■ **What the task asks**: Filter these entries down to lines holding "agent".

■ **Dataset**:
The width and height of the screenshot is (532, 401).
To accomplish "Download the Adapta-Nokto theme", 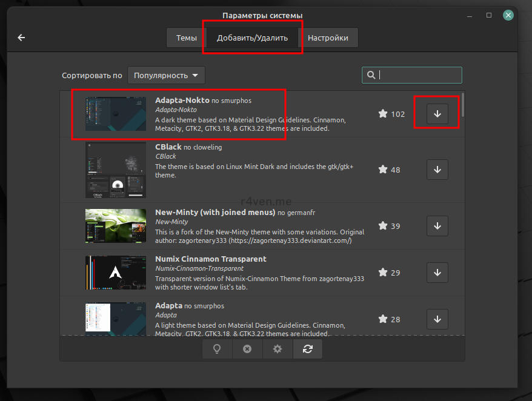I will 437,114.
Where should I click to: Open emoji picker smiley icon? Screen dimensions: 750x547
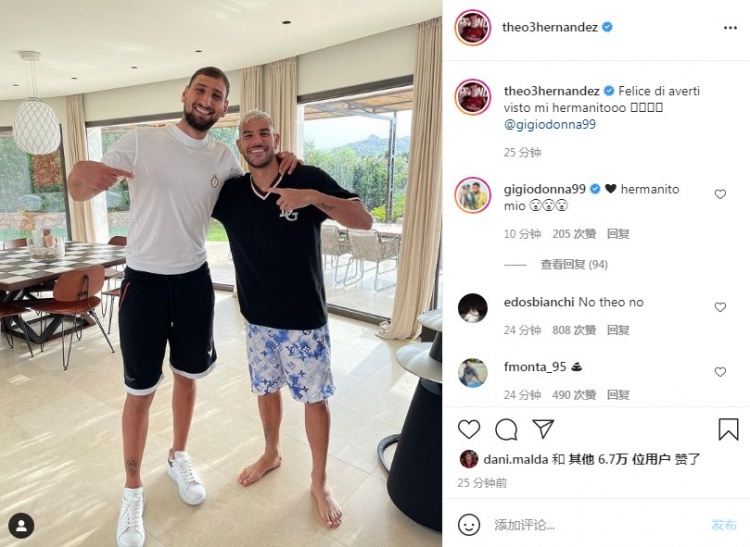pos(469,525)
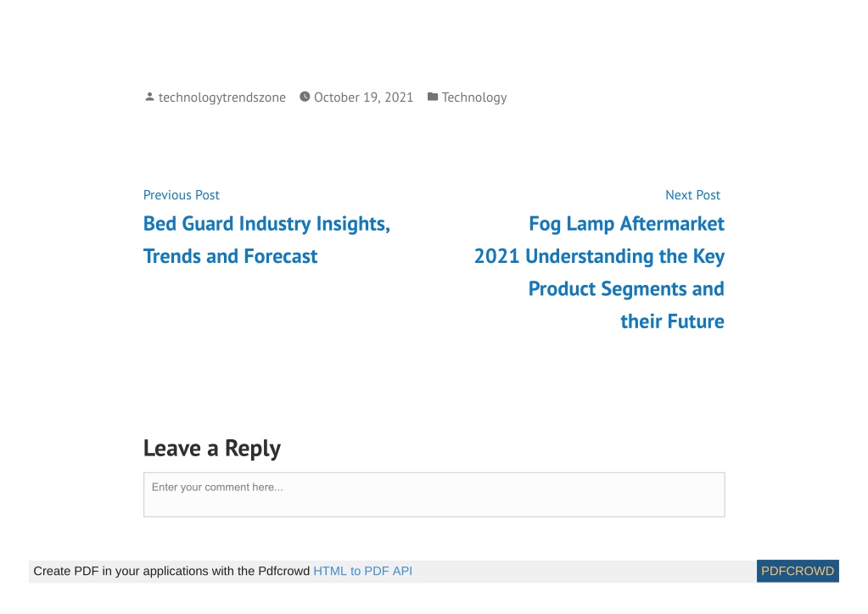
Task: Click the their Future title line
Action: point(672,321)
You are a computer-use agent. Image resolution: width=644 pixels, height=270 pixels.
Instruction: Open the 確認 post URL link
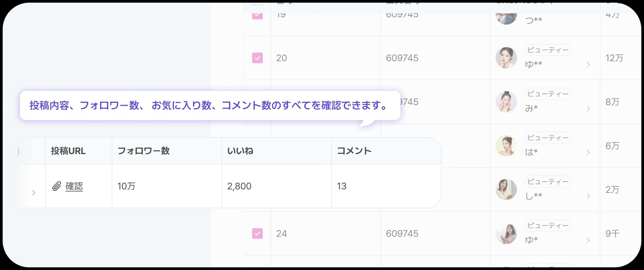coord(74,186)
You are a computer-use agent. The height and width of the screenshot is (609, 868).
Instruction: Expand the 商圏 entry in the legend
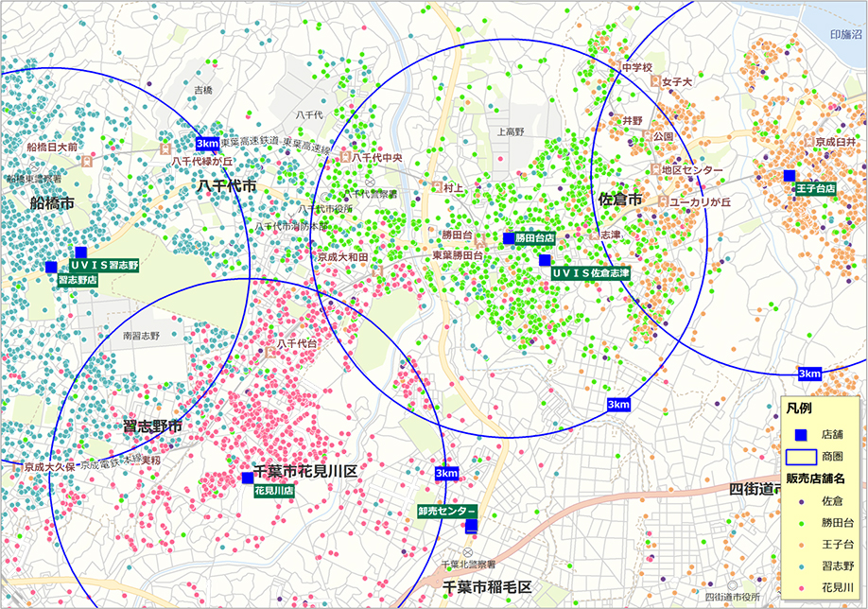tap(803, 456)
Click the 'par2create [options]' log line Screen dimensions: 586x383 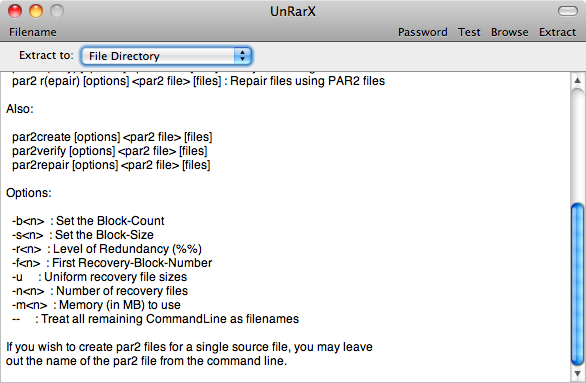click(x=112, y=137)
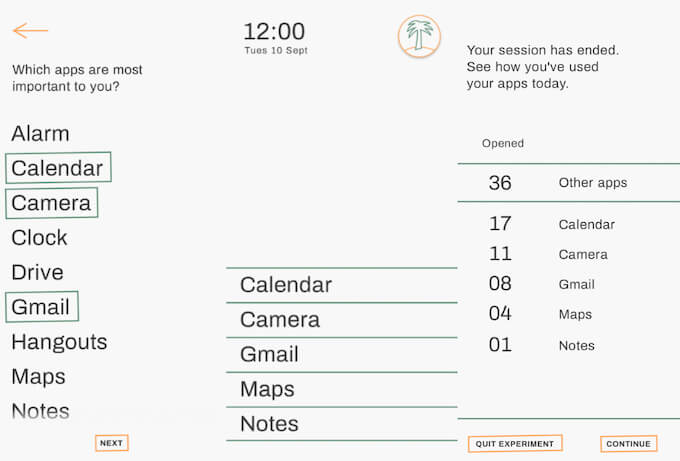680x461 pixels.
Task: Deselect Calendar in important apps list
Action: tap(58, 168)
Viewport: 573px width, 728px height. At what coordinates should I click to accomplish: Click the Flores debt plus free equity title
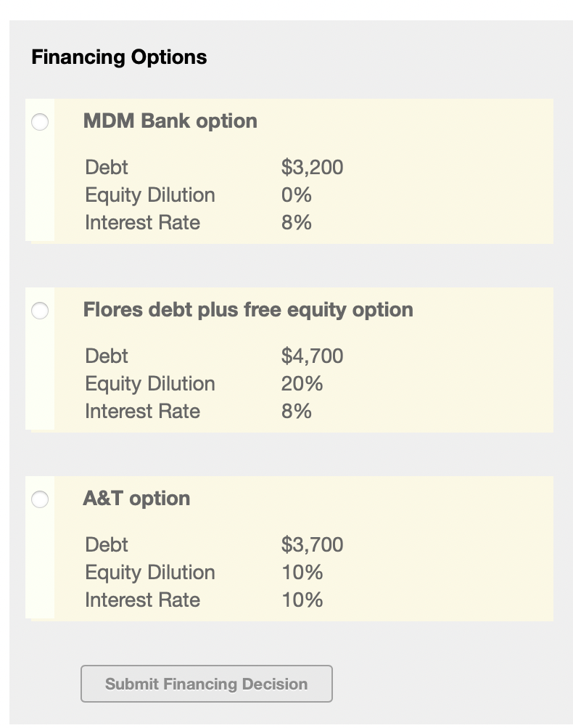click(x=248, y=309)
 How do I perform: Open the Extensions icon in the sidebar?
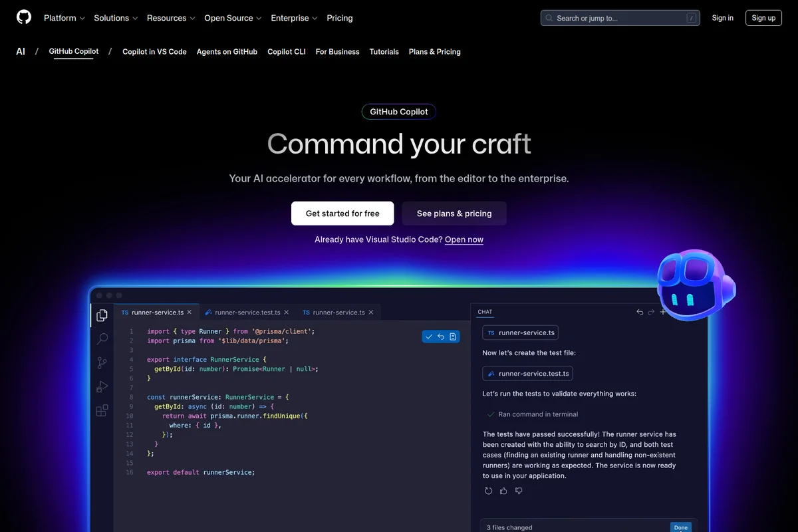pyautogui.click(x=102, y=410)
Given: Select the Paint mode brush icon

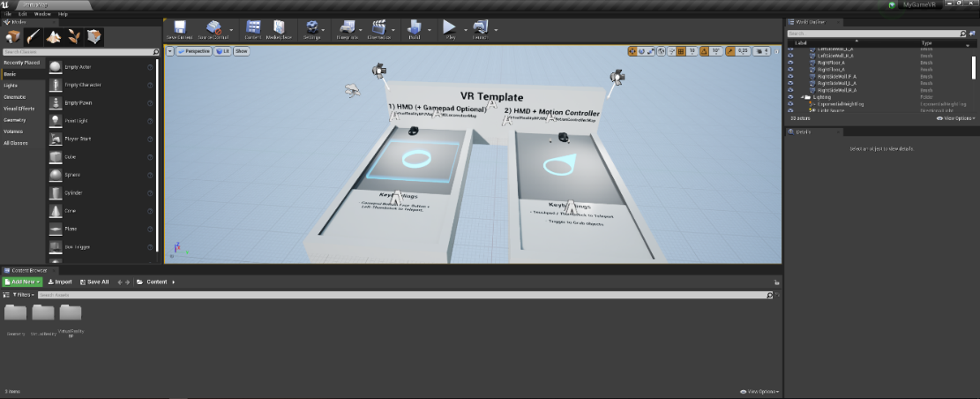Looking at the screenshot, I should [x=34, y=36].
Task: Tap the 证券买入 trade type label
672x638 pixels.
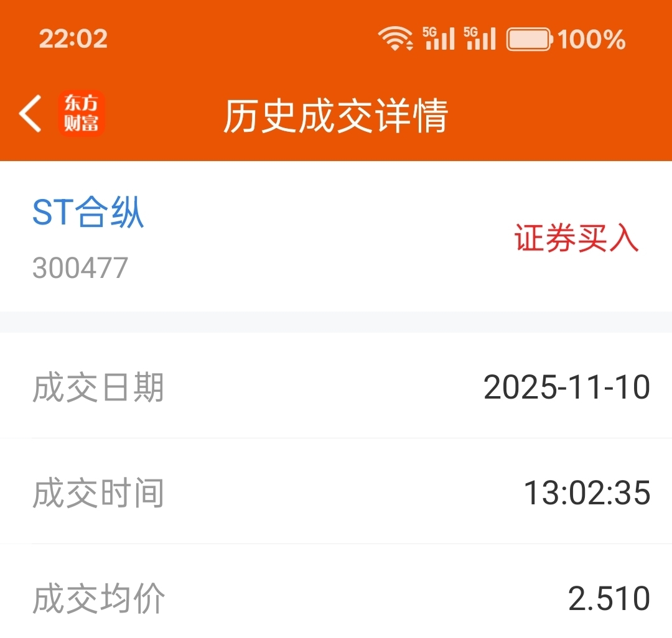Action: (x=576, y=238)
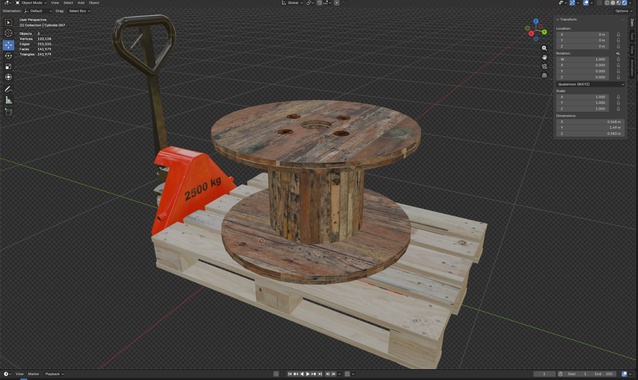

■ **Output of the exercise**:
You are a computer-use agent. Image resolution: width=644 pixels, height=270 pixels.
You are a computer-use agent. The height and width of the screenshot is (609, 868).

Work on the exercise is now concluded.